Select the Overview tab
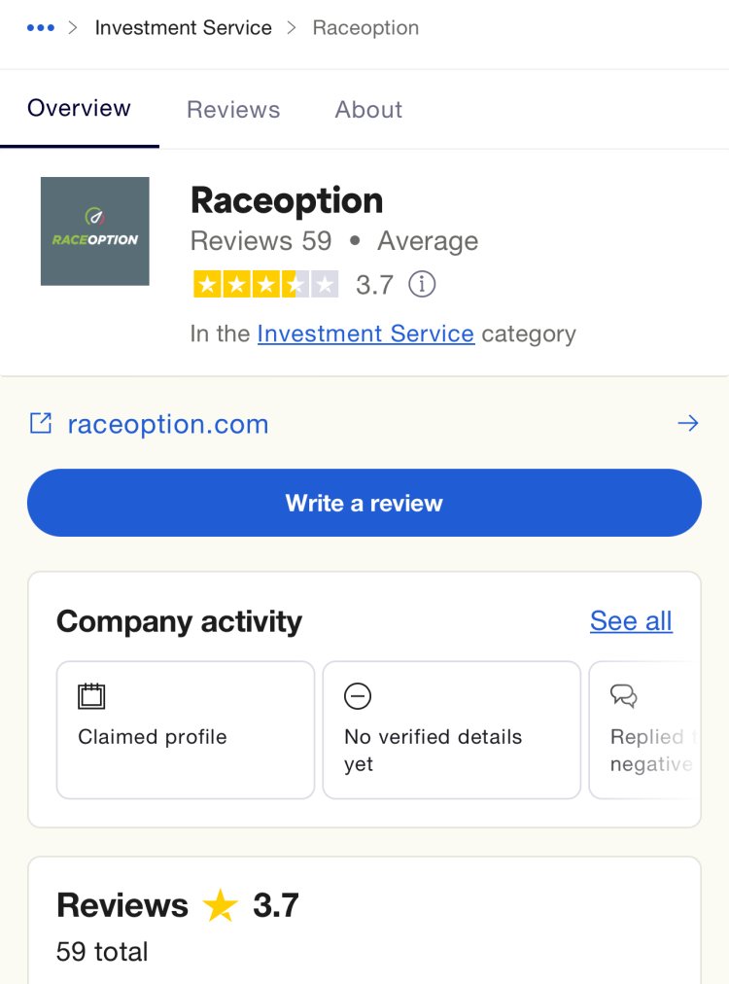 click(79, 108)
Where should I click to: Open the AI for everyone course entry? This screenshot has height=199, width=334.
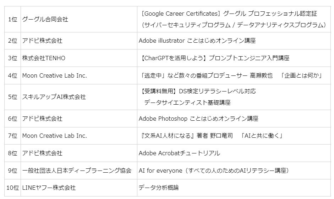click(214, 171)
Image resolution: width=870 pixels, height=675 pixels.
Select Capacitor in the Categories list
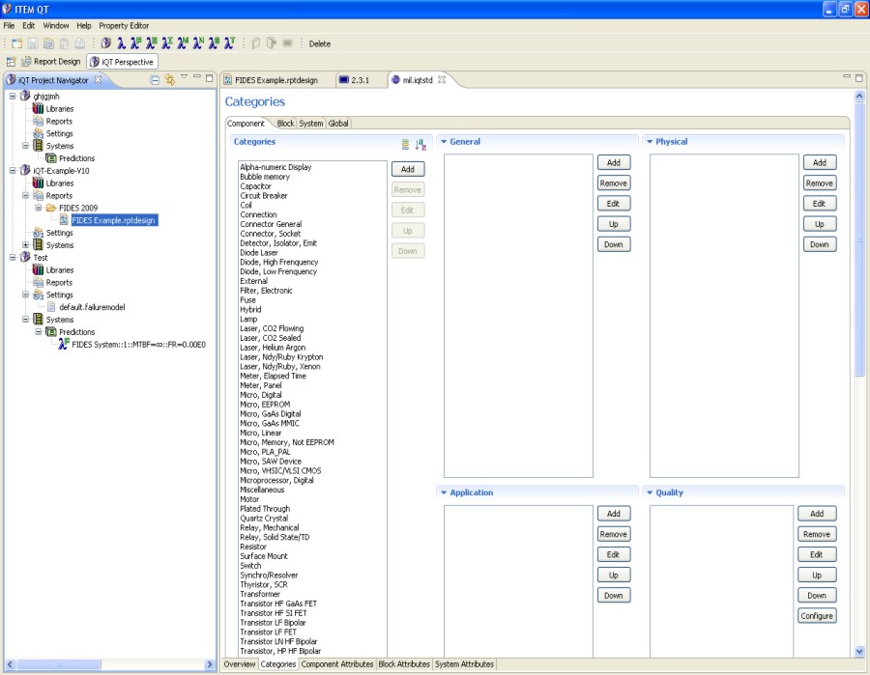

▶ Exercise directions: Every line of the listing above is to be retyped exactly, but the pictures are to be dropped.

▶ Exercise response:
Select the Overview tab
 click(79, 108)
Where should I click to: Open the AI for everyone course entry? This screenshot has height=199, width=334.
click(214, 171)
Image resolution: width=870 pixels, height=675 pixels.
Select Capacitor in the Categories list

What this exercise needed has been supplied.